このようなバイアスを取り除く方法として、国連は基準年をより頻繁に更新する連鎖方式を推奨している。米国は1996年、カナダは2001年、英国は2003年に連鎖方式に移行している。
3. 我が国の対応
我が国では、平成13年に連鎖方式によるデフレータ-を参考系列として国民経済計算年報に掲載するなど、連鎖方式の導入について検討を行ってきた。平成16年4月からは、有識者からなる国民経済計算調査会議及びその下に設置された「基準改定課題検討委員会」において、平成17年末に予定される基準改定における連鎖方式への移行の是非に関して専門的観点から検討を行ってきた。
4. 本日の会議の概要
 本日午後1時より、国民経済計算調査会議・第4回基準改定課題検討委員会(深尾委員長代理(一橋大学教授)、栗林委員長(中央大学教授)は都合により御欠席)が開催され、これまで3回の検討結果を踏まえて、「実質化の方式については、現行の固定基準年方式から連鎖方式に移行することが望ましい」ことを総会に報告することが合意された。
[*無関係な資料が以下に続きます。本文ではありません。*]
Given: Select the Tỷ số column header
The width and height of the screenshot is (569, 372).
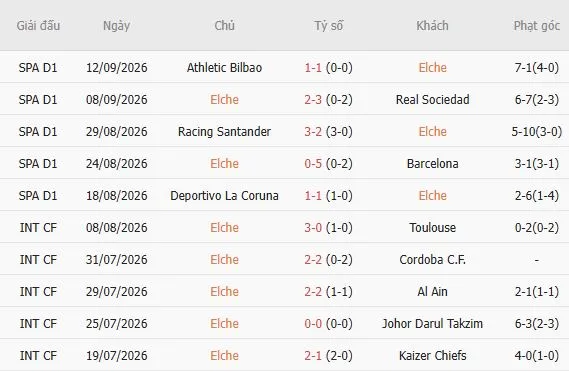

午後2時30分より、国民経済計算調査会議が開催され、基準改定課題検討委員会からの報告を了承し、「平成12年基準改定においては、実質化方式としてこれまでの固定基準年方式に代わって連鎖方式を採用することが望ましい」と提言。さらに、「この連鎖方式の採用については、来年末に予定される基準改定値の公表をまたずに、前倒し」することを要望した。
5. 経済社会総合研究所の対応
この提言を受け、連鎖方式や推計プロセスをさらに検討するなど、早期導入にむけて具体的な作業を進めることとする。